Так вот, задолго до конкисты тупи-гуарани начали расселяться на бескрайних землях Бразилии. В XVI в. португальцы обнаружили на побережье Атлантического океана многочисленные поселения племен, которым они дали общее имя тапуйо (тапýе или тупинамба), зона расселения которых в те времена охватывала побережье нынешних штатов Пернамбуко, Баия и северную часть Эспириту-Санту. Миграция тупи-гуарани, начавшаяся задолго до открытия Америки европейцами и продолжавшаяся до второй половины XVI в., очень скоро приобрела характер исхода этих племен на запад и на север.

Тупи-гуарани, как и некоторые карибские племена, покидали свои земли, стремясь спастись от подчинения европейским колонизаторам. Они решили избежать рабства и сохранить свободу, переселившись во внутренние районы континента, в непроходимую сельву, в бескрайние земли Амазонии, простирающиеся вплоть до отрогов Анд. Хотя эти племена и находились на ранней стадии дикости, они стремились выжить и прекрасно понимали, что цивилизация белого человека не несла им ничего, кроме рабства, грабежа и истребления. Перед их глазами было слишком много примеров гибели или порабощения тех народов Америки, которые приняли эту цивилизацию.

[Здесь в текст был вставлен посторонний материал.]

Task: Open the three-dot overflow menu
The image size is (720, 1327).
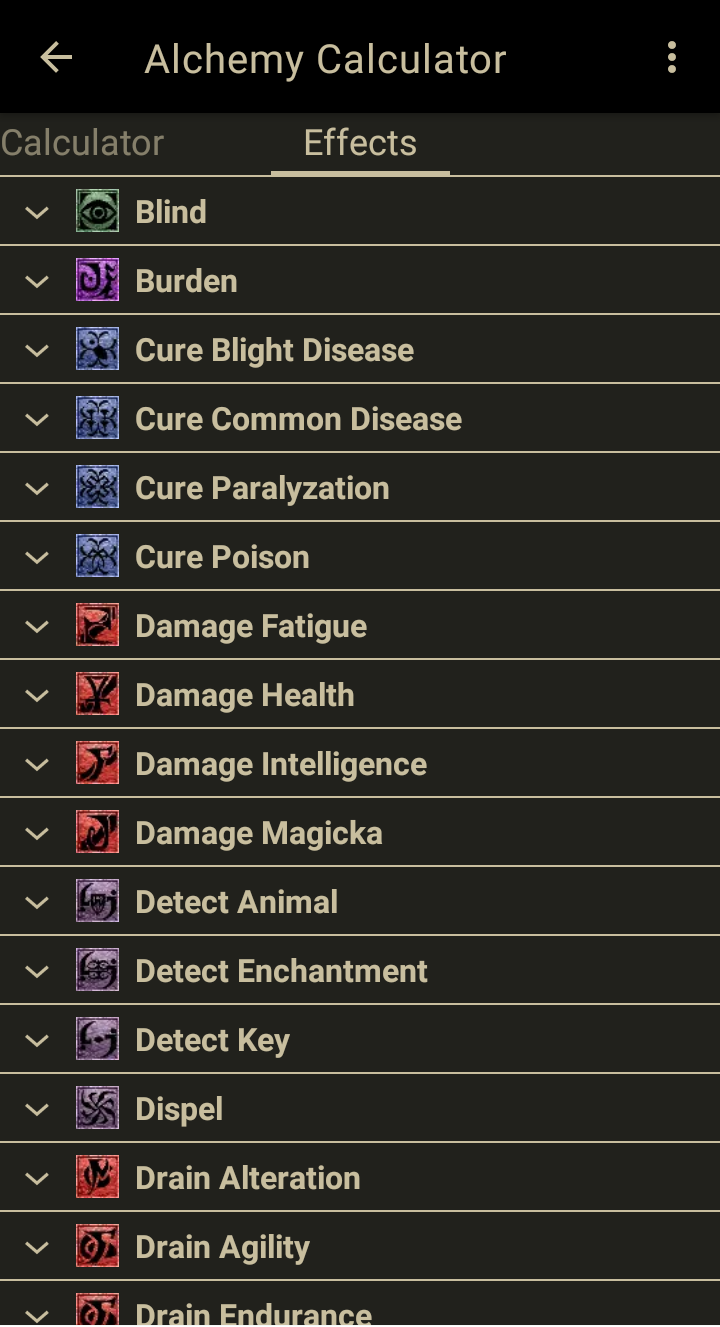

Но и такое решение не было достаточно надежным, потому что белые в погоне за индейцами, которыми они торговали на невольничьих рынках и сгоняли с их земель, пробирались в самые глухие уголки сельвы. Об этом свидетельствует, в частности, деятельность бандейрантов149 в XVIII в. и их последователей, которые вплоть до сегодняшнего дня продолжают проводить в отношении индейцев политику геноцида. На протяжении XVI и XVII вв. племена тупи-гуарани неоднократно пересекали реку Сан-Франциско из Баии и Пернамбуко в сторону Мараньона и Пара, чтобы навсегда уйти с обжитых земель. К 1612 г. лишь на острове Сан-Луис, расположенном при впадении рек Итапукуру и Меарин в Атлантический океан, насчитывалось от 10 до 12 тыс. индейцев.

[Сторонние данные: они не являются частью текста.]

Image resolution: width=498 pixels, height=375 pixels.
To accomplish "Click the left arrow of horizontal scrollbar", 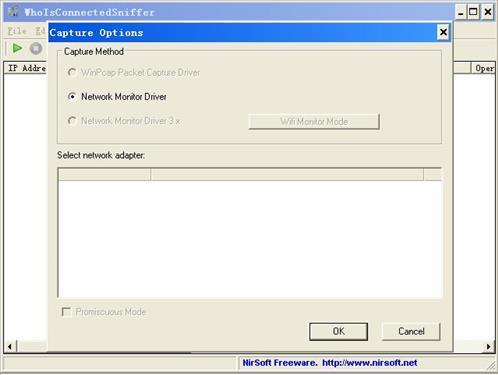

Переселение было массовым. Чтобы проследить все миграционные волны тупи-гуарани через Бразилию или из Парагвая на северо-запад, нужно написать целые книги, как это сделали, например, А. Метро или С. Норденшельд, исследование которого называется «Вторжение гуарани в империю инков в XVI в.: историческая миграция индейцев». Это переселение произошло в 1522 г., и от него остались чиригуано Боливии. К середине того же столетия другая миграционная волна индейцев пересекла огромные пространства Бразилии от восточного побережья до селения Чапапайос в Перу. На протяжении всей второй половины XVI в., вплоть до 1612 г., тупинамба переселялись из Пернамбуко на реку Мадейра и обосновывались на ее берегах — от истоков в Боливии до впадения ее в Амазонку.

По мере продвижения португальской колонизации в глубь континента исход, или бегство, индейцев на запад возобновлялся с новой силой. В XVIII в. тупи-гуарани от притоков Амазонки Пуруса и Хуруа дошли до восточных районов Перу, вплоть до рек Укаяли и Уальяга. Как писал Перико, «они шли на поиски новых земель, где надеялись обрести бессмертие». Даже в середине XVIII в. группы тупи-гуарани из Французской Гвианы бежали от преследования так называемых португальских индейцев — бандейрантов, рыскавших по всей стране в поисках рабов.

Бóльшая часть дерева тупи-гуарани уже засохла, а на тех немногих ветвях его, которым пока удалось уцелеть, сегодня осталась лишь пожухлая листва прошлого, которую изучают этнографы и антропологи. Преждевременный листопад продолжался почти пять столетий. Правда, после интенсивного начального периода, последовавшего за открытием Америки, этот процесс развивался достаточно медленно. Его даже сравнить нельзя с тем, что делали американские летчики во Вьетнаме всего за несколько минут. Но по существу различие здесь заключается лишь в уровне технической оснащенности колонизаторов. Ведь и в том, и в другом случае совершалось одно и то же преступление, имя которому — геноцид.